Amen
Difficile parlare di un film come Amen, oggi che la Storia agonizza tra gli spasmi di una rimozione istituzionalizzata.. Difficile perché le categorie estetiche vacillano di fronte all’ostinazione del cinema a raccontare il nazifascismo. Come un testimone oculare. Con funzione vicaria. Ferito allo sguardo dall’orrore delle camere a gas e dello sterminio pianificato, vere e proprie categorie irrappresentabili almeno fino a Spielberg, Singer, Mihaelanu e Benigni, il cinema preme per testimoniare ancora. Come il protagonista di quest’ultimo lavoro di Costa-Gavras, un tenente delle SS testimone oculare, suo malgrado, degli orrori nazisti e intenzionato a testimoniare presso l’autorità ecclesiastica per denunciare al mondo lo sterminio degli ebrei. Come lo sguardo inquieto di Gavras, il tenente pentito vaga da un posto all’altro, nell’inarrestabile incedere del tempo scandito dal procedere dei vagoni di deportati, orribilmente vuoti.
Ed è proprio sulle sottrazioni allo sguardo che il regista trova la sua forza espressiva, recuperando una diplomazia formale, una misura stilistica emblematica dei tempi che corrono. Di nuovo non entriamo nelle camere a gas. L’orrore resta fuori campo. E paradossalmente questa scelta diventa la cifra stilistica più forte. Nell’indeterminatezza attuale di ogni immagine, nell’ambiguità di ogni simbolo che nell’interpretazione finisce per rovesciarsi nel suo contrario, la scelta pudica di Costa-Gavras è sufficientemente eloquente. Tanto più che il rifiuto di vedere è il tema del film. Un rifiuto generalizzato, una cecità volontaria ed impenetrabile. Amaramente attuale.
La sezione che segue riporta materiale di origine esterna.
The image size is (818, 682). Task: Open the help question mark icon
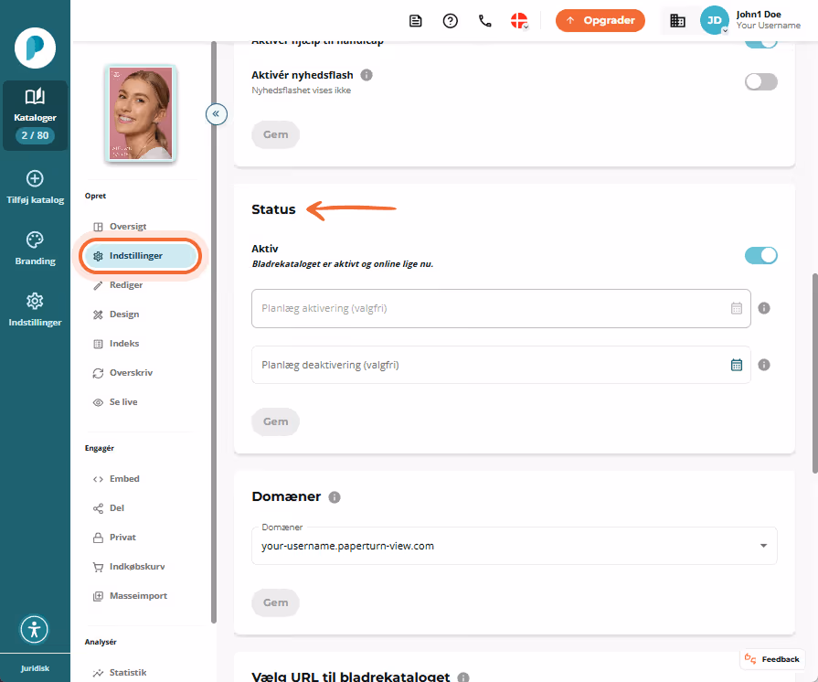[x=451, y=21]
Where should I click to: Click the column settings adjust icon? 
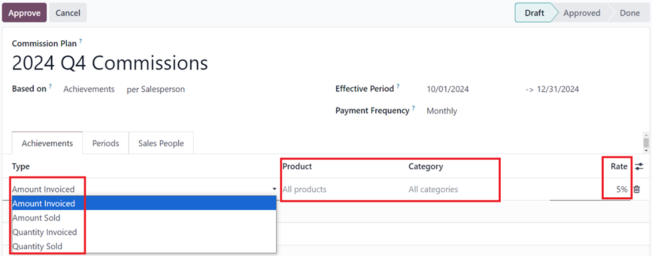pos(639,166)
Dietro l’armonia neoclassica delle inquadrature (l’immagine da cartolina del Vaticano vira dal pittoresco al grottesco), spesso violate da inquieti zoom sui volti, sugli sguardi, si cela il caos, la barbarie. Una contrapposizione certo non originale, ed estremizzata dal genio di Aleksandr Sokurov nel suo ritratto hitleriano Moloch, ma significativa. La testimonianza oculare del cinema passa (ancora) attraverso il coraggio del racconto semplice, lineare (tratto peraltro da una pièce teatrale: Il vicario di Rolf Hochhuth), veicolato da un’immagine seducente e misurata, attraversata da una sottile inquietudine. Allo stesso modo del gesuita Riccardo Fontana, che di fronte al Papa esibisce il segno discriminante dei giudei, la testimonianza è visibile solo se accompagnata da un gesto simbolico disturbante. Come lo è la locandina del film, firmata Oliviero Toscani (il principe dell’ambiguità) che fonde una croce latina con una croce uncinata. Un simbolo che si rovescia nel proprio contrario, rivelando una spaventosa contiguità. Non si può non vedere.